Assume I have
f :: Int -> MyType
f i = ......
voxel :: MyType
voxel = f 2
function1 :: Double -> MyType -> MyOtherType
function1 x w = ......
function2 :: Double -> MyOtherType
function2 y = function1 y voxel
Now, assume I call function2
twice, for example function2 1.0
then function2 2.0
(I am in the context of OpenGL
and MyOtherType
is a graphical element to be plotted, and the user can change y
with the keyboard).
Then, at the second call of function2
, does Haskell re-evaluate voxel
?
If I had such a situation in, say for example the C language, I would put a printf
in voxel
to know the answer, but I can't do such a thing with a pure Haskell function (can I?).

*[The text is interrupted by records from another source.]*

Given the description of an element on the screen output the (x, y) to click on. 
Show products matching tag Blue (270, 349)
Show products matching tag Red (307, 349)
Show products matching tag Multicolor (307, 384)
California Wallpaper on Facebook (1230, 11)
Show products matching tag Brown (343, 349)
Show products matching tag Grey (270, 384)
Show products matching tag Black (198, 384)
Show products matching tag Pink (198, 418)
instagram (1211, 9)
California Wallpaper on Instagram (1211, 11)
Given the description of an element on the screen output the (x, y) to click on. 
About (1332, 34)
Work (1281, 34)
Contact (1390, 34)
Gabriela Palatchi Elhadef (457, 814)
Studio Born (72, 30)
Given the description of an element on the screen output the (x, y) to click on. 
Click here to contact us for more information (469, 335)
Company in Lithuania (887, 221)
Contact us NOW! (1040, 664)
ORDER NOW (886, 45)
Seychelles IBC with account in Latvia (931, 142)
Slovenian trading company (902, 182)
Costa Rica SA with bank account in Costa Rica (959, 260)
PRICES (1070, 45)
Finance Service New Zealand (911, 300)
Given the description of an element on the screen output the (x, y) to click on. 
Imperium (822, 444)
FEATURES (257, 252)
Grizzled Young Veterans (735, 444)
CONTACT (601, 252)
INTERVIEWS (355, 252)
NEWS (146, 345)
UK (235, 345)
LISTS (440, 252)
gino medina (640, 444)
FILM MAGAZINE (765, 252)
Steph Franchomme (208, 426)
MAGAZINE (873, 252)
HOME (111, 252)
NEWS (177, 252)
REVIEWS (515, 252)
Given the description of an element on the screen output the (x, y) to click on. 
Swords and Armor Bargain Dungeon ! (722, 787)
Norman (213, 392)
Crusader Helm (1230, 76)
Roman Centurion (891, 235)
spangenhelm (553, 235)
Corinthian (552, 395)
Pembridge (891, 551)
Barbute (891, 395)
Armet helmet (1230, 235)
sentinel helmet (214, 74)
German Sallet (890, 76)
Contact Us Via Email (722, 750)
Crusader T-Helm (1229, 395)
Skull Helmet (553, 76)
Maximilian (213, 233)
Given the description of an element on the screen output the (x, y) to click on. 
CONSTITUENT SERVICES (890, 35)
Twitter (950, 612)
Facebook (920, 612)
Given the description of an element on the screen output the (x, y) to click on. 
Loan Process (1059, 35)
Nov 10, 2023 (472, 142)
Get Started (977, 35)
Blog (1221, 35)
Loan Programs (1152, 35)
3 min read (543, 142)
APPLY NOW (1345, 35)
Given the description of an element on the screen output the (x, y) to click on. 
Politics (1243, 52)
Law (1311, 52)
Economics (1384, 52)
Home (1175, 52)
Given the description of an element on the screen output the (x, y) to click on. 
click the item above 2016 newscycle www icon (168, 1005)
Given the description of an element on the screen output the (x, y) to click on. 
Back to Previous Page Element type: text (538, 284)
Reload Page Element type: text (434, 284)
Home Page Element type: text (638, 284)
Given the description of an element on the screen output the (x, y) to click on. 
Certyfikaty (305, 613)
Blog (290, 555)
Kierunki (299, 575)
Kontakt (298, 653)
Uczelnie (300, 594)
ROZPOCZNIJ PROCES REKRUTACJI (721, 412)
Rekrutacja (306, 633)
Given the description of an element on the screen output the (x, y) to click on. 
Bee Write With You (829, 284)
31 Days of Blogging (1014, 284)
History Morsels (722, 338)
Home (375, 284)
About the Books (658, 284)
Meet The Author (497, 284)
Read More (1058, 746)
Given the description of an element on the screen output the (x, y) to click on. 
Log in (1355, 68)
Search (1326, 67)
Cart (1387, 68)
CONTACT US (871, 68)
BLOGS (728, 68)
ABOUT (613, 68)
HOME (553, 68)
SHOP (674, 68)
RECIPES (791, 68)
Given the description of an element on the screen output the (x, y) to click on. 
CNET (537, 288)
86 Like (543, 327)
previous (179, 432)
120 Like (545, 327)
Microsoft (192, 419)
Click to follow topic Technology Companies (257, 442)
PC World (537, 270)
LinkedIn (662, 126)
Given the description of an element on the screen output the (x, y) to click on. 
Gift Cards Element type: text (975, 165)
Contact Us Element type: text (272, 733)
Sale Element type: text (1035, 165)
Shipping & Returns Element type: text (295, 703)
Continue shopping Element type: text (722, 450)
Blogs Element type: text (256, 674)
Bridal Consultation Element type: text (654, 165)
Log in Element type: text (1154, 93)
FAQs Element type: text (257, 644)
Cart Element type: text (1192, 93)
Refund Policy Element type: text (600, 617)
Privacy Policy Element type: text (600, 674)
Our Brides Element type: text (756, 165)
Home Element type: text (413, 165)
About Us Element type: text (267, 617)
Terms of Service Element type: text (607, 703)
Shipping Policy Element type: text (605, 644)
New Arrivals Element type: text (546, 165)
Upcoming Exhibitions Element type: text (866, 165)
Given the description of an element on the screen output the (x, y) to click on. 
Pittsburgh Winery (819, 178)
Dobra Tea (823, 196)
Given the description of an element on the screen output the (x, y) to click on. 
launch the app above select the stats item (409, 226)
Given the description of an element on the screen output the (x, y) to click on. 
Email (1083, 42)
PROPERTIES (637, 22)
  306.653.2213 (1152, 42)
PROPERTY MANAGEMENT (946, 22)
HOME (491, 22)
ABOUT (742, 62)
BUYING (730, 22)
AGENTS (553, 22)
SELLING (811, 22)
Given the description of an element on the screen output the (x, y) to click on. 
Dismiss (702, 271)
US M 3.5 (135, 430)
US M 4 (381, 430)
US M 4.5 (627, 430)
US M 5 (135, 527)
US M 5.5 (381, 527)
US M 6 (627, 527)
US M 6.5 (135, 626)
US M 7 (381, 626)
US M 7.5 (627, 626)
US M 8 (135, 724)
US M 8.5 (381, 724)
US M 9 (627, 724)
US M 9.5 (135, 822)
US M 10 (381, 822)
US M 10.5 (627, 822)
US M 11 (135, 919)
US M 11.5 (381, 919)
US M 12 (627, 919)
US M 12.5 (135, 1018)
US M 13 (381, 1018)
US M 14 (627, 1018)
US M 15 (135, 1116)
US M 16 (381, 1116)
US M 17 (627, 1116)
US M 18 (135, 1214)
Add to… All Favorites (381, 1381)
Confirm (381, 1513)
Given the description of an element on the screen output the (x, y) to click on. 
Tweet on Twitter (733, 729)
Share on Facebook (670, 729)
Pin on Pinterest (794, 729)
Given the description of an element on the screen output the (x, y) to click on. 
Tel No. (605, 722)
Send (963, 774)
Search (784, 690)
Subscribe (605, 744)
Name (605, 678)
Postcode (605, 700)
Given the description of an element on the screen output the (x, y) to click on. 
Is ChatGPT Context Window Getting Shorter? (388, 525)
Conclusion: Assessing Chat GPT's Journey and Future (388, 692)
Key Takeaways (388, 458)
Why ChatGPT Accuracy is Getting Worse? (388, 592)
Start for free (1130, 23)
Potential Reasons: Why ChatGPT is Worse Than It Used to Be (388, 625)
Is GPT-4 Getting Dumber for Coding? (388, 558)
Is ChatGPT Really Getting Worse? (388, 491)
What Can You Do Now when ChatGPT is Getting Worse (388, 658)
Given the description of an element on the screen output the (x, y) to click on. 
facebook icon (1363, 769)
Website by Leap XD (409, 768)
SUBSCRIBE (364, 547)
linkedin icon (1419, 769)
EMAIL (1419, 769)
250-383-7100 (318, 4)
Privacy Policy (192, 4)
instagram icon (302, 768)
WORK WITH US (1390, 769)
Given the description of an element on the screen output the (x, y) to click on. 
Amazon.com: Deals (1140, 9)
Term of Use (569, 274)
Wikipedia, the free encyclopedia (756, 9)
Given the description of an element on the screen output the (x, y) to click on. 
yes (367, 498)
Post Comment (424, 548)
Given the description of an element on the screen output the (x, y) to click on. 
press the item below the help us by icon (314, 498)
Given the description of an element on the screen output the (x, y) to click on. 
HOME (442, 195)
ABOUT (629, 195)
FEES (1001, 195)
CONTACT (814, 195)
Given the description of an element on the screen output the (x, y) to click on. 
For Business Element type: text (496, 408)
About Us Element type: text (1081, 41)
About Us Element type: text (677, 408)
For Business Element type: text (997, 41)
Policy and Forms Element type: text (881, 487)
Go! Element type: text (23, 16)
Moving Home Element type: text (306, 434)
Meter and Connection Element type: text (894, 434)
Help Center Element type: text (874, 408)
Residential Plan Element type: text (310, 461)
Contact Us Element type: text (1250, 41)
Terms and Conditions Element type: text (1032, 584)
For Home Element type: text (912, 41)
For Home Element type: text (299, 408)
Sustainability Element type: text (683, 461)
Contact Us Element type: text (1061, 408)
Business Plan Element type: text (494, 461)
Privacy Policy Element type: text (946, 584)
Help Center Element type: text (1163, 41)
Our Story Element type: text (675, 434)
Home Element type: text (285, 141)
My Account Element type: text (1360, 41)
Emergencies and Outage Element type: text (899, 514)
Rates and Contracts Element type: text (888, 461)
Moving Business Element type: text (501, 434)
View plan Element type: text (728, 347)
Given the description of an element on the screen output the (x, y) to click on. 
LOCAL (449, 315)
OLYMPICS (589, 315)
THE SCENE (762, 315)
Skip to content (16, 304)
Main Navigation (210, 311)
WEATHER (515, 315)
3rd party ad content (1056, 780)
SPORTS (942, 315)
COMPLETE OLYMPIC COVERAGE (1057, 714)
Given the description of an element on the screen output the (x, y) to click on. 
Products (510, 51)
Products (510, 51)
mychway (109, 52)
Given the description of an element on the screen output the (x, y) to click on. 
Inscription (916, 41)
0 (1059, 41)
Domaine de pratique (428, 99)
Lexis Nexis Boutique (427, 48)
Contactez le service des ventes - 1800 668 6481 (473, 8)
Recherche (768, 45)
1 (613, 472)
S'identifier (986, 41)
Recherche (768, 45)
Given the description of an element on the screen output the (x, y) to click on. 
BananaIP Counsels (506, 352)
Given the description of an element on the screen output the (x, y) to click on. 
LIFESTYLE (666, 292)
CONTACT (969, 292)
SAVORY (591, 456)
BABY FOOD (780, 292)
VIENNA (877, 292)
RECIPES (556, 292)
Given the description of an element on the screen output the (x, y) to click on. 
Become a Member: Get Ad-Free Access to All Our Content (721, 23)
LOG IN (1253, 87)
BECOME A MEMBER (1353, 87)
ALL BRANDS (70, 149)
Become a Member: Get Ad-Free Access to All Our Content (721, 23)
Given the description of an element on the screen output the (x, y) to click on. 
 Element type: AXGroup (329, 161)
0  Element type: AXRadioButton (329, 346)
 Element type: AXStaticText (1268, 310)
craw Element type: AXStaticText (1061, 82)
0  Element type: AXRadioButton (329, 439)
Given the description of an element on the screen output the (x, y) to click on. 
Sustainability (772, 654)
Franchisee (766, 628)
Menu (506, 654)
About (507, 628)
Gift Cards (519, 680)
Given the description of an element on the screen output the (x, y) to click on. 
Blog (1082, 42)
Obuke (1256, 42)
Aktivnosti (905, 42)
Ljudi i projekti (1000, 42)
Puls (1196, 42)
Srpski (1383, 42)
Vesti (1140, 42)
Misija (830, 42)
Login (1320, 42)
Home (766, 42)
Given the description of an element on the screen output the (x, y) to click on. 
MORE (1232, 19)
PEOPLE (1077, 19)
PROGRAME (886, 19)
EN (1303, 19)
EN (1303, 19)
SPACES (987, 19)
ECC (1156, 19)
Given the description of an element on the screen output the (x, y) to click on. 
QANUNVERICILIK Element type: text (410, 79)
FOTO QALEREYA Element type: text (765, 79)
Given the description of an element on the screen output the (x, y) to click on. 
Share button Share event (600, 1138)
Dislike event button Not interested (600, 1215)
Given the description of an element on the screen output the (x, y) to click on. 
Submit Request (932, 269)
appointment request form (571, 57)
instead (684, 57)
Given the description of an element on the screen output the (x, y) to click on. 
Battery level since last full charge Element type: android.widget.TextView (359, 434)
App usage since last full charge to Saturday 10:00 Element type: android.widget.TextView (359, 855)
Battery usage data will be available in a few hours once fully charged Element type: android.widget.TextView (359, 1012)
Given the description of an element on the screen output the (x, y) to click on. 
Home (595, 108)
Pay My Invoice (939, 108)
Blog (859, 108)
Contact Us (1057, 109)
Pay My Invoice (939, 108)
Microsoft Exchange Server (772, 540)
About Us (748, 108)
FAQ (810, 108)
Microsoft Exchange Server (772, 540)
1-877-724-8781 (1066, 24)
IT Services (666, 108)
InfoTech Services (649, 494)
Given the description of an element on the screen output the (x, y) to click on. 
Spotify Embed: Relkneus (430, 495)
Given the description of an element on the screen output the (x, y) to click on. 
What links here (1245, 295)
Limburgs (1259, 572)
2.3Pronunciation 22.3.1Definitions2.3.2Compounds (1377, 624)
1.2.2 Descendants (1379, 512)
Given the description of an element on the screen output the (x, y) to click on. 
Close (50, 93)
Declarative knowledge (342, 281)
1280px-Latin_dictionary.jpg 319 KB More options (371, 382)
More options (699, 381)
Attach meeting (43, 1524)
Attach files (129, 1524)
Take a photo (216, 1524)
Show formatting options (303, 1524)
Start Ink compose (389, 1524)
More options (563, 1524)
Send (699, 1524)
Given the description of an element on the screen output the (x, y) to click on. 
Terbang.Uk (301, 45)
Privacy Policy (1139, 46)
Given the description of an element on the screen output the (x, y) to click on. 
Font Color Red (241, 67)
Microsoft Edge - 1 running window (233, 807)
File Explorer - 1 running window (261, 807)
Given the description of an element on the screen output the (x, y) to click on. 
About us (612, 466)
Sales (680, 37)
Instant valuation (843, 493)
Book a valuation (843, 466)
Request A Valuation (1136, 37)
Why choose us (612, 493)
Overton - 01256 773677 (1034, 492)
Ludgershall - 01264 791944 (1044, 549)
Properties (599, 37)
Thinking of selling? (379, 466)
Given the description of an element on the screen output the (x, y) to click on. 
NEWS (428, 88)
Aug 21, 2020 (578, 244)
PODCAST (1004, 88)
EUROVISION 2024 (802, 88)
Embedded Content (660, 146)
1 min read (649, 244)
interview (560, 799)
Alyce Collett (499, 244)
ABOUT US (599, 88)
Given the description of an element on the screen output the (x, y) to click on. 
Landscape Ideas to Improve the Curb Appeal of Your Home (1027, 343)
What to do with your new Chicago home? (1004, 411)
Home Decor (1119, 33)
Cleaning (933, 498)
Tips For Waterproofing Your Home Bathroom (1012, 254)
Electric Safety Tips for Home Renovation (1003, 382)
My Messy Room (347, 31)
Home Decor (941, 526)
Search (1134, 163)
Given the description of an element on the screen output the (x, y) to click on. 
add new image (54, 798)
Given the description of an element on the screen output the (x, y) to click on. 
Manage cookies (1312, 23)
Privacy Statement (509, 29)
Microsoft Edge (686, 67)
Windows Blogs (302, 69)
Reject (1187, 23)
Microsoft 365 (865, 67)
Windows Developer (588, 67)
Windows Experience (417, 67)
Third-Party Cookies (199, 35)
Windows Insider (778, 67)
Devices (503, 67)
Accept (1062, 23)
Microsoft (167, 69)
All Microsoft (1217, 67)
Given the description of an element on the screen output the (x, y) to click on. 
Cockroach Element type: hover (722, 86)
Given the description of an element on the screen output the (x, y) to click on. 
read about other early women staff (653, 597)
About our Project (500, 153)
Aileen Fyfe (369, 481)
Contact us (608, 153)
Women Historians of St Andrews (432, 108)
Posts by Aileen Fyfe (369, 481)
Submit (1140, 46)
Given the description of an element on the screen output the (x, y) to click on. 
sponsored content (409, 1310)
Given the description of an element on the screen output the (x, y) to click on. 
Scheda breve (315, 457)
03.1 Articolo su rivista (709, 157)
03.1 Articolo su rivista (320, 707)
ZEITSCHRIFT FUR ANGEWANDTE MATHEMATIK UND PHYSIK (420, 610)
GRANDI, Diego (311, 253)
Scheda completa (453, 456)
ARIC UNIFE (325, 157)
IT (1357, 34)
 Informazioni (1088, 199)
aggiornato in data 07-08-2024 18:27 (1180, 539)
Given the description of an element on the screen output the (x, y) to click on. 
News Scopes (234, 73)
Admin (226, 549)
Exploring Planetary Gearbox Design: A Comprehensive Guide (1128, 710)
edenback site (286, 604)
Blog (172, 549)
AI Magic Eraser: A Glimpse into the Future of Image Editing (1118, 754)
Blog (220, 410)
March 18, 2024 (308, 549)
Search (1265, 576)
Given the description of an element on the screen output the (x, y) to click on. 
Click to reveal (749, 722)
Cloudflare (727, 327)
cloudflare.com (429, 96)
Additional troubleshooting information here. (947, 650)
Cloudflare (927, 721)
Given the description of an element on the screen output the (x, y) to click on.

Haskell doesn't say what happens.
GHC does not re-evaluate voxel
; generally, let
- and where
-bound values are evaluated at most once. (Though keep in mind that class-polymorphic values behave like functions, where choosing an instance is function application, and these function calls are not memoized, so apparently benign class-polymorphic bindings will probably lead to many reevaluations.)
You can put a "printf
" with Debug.Trace.trace
, but this should be used for educational and debugging purposes only.
import Debug.Trace
voxel = trace "evaluated voxel" $ f 2
It might, it might not, it depends on usage. Once it's evaluated, it'll stay evaluated until it gets garbage collected. As long as you have a reference to it somewhere, it can't be garbage collected.
Why would GHC allow a top level "constant" to be garbage collected? For a contrived example, imagine I have something like
nats :: [Integer]
nats = [0..]
and then another function which indexed into nats
. If GHC couldn't collect nats
, it'd have to store the list [1..n]
(where n
was the value that was indexed) even though I'm not using most of the list.